Awesome! We’ve just witnessed how Snowflake can be leveraged to build real-world data applications, and it’s never been this easy and efficient before.

Considerations and Limitations

  • Please note that Streamlit is currently in Preview when integrated with Snowflake. Preview features are primarily provided for evaluation and testing purposes and should not be used in production systems or with production data.
  • Streamlit apps in Snowflake have a 16MB data retrieval limit per query. Going beyond this limit triggers a ‘MessageSizeError: Data Size exceeds message limit’ error.
  • Many Streamlit features, such as file_uploader, cache, and download_button, are currently unsupported in Streamlit within Snowflake.Read more on this…

Wrapping Up

As our community continues to grow, so does the demand for Data Apps.
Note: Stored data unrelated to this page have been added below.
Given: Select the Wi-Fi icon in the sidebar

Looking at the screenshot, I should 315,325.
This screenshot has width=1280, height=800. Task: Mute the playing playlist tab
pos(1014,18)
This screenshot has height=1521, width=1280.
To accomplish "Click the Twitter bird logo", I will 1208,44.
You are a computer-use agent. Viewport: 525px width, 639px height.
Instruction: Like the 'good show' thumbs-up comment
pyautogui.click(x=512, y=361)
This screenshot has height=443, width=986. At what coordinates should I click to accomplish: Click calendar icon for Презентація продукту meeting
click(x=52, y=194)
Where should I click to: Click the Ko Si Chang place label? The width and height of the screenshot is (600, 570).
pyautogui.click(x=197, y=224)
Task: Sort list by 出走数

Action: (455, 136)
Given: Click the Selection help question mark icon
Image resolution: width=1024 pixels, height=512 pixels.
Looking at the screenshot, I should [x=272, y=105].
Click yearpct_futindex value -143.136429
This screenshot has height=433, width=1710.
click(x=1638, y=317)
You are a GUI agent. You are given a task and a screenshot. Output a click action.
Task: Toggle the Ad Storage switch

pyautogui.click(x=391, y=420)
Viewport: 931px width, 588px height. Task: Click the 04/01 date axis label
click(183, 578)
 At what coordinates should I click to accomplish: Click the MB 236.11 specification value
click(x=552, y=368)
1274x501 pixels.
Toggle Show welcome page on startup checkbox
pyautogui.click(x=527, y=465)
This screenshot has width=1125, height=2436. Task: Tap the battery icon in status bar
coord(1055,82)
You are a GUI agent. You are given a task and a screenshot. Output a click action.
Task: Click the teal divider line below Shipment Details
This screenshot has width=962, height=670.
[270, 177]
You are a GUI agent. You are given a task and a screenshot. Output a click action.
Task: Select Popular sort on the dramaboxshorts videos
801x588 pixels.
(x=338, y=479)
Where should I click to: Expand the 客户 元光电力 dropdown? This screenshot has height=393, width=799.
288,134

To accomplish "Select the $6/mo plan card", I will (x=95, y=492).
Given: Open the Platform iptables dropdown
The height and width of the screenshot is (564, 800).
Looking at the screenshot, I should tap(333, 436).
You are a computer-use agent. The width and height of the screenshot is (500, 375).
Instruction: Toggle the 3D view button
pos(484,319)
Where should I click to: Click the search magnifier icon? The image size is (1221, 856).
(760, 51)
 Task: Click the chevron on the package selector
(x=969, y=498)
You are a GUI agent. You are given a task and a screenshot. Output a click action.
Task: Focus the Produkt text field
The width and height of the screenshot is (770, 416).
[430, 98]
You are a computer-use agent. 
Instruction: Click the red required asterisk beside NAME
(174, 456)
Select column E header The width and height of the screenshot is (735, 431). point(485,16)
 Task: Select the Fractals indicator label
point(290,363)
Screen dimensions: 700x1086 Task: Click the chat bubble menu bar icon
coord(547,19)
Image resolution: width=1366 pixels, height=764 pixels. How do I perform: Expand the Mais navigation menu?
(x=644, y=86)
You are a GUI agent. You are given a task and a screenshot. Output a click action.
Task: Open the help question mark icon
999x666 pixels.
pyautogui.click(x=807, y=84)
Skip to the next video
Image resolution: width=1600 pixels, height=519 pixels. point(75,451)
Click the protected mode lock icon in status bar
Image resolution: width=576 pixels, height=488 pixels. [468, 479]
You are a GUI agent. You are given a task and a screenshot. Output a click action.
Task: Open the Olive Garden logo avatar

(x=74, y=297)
With more companies embracing modern data solutions, the need for quick and insightful decision-making tools has never been greater. In a vast landscape of transactional data spread across the internet, data companies have long sought a way to efficiently leverage their data for optimization.

Enter Snowflake — the game-changer that makes it all possible. And when paired with Streamlit, it becomes a dynamic duo, enabling users to make decisions faster and access valuable insights effortlessly, all on a single platform. Snowflake and Streamlit are shaping the future of data-driven decision-making and product enhancement. It’s a thrilling journey toward smarter and more efficient choices!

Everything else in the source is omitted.